Although Capitol Hill employees are not protected by all federal statutes regarding employment, they are protected by the Congressional Accountability Act (CAA). The CAA’s reporting process has been widely criticized, however. It requires mandatory counseling and a 30-day cooling-off period. If neither of those rectify the situation, the aggrieved employee can request an administrative proceeding in front of a hearing officer or file a case in federal district court.
Representative Cuellar’s office stated: “[T]he office values its employees and conducts all personnel matters in compliance with the Congressional Accountability Act and applicable House Rules.”
Caregiver and Gender Discrimination
Much of the conversation regarding discrimination against women in the workplace centers around pregnancy discrimination. But a recent lawsuit brings to light discrimination against female workers after they give birth.
Nikki Columbus, a former editor at Parkett magazine, sued MoMA PS1 on the grounds of caregiver and gender discrimination because the museum rescinded their job offer to her after learning she had a baby between the time they offered her the job and the time she was supposed to begin working.
Ms. Columbus’s attorney explains, “This is a blatant example of the discrimination women face in the workplace. Protecting pregnant workers from discrimination matters little if employers can turn around and fire (or refuse to hire) women once they give birth. Just like sexual harassment, this type of discrimination prevents women’s advancement in the workplace and keeps women at an unequal position in the workforce.”
After Ms. Columbus received the job offer from MoMA PS1, she made arrangements with the museum to transition out of her role at Parkett. She requested the ability to work from home for a few weeks because she had just given birth to her child. Her contact at the museum asked, “Why didn’t you tell me this two months ago?”
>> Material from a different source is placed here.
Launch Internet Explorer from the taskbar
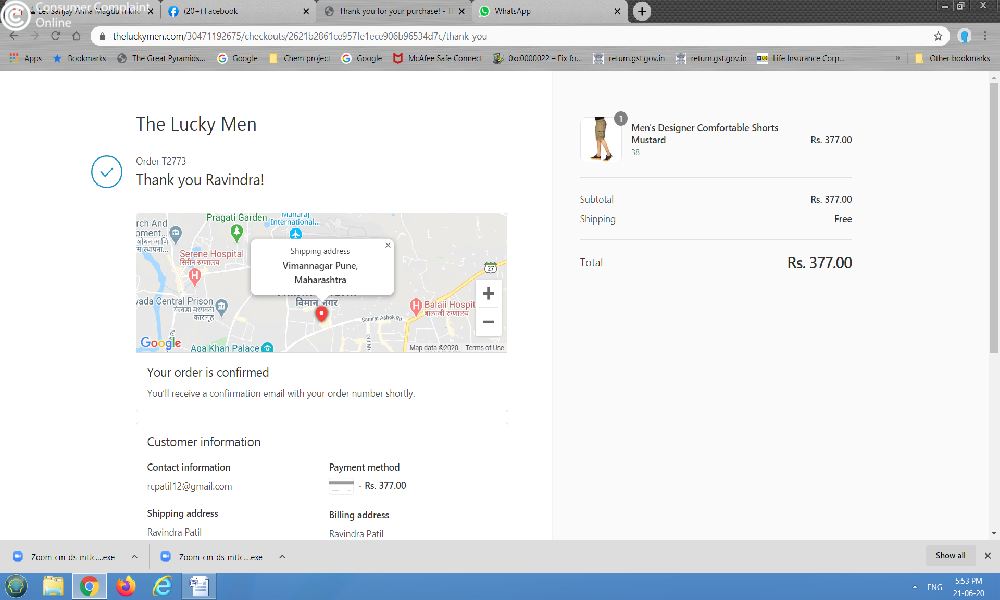The width and height of the screenshot is (1000, 600). (163, 586)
A few days later, the museum wrote to Ms. Columbus and stated they were unable to meet her requested terms. When Ms. Columbus stated she still wanted the job, she was told that she “would not be able to perform the job as it was structured” and the offer was “no longer active.”
The complaint alleges: “Nothing about the position changed. Nothing about Ms. Columbus’s qualifications for the job changed. The only thing that changed was [MoMA PS1’s] awareness of Ms. Columbus’s new baby.”
$80,000 Pregnancy Discrimination Settlement
A 28-year-old job applicant filed a claim of pregnancy discrimination with the EEOC and received a settlement of $80,000 in May 2019.
The claimant applied for a job at Scribe-X Northwest, a medical documentation service. She passed the pre-employment screening tests and received a job offer. When she told the company she was pregnant, Scribe-X Northwest rescinded her offer. The CEO told her that she should have notified the company that she was pregnant earlier because they would not have hired her if they knew she was expecting a child.
In addition to the monetary settlement, Scribe-X Northwest must implement policies explicitly providing employees knowledge of their rights, train employees and management on anti-discrimination topics, and report to the EEOC on their continued compliance with the settlement.
Pregnancy and Sex Discrimination
There is limited case law on whether a male can bring a claim of employment discrimination under the Pregnancy Discrimination Act based on his partner’s pregnancy.
Recently, a Mississippi man committed suicide after being fired for accompanying his high-risk pregnancy wife to a pregnancy-related appointment. His estate filed a complaint against his employer. His estate alleged his termination was due to his sex and his wife’s pregnancy.
A 2007 case held that in order for a male to properly bring an employment discrimination claim based on pregnancy, he must allege that he was discriminated against because of his sex. The estate argued that he was “treated less favorably than male employees whose wives were not pregnant.”
However, the court found that he must allege that he was fired because of his partner’s pregnancy and that a female would not have been fired because of her partner’s pregnancy.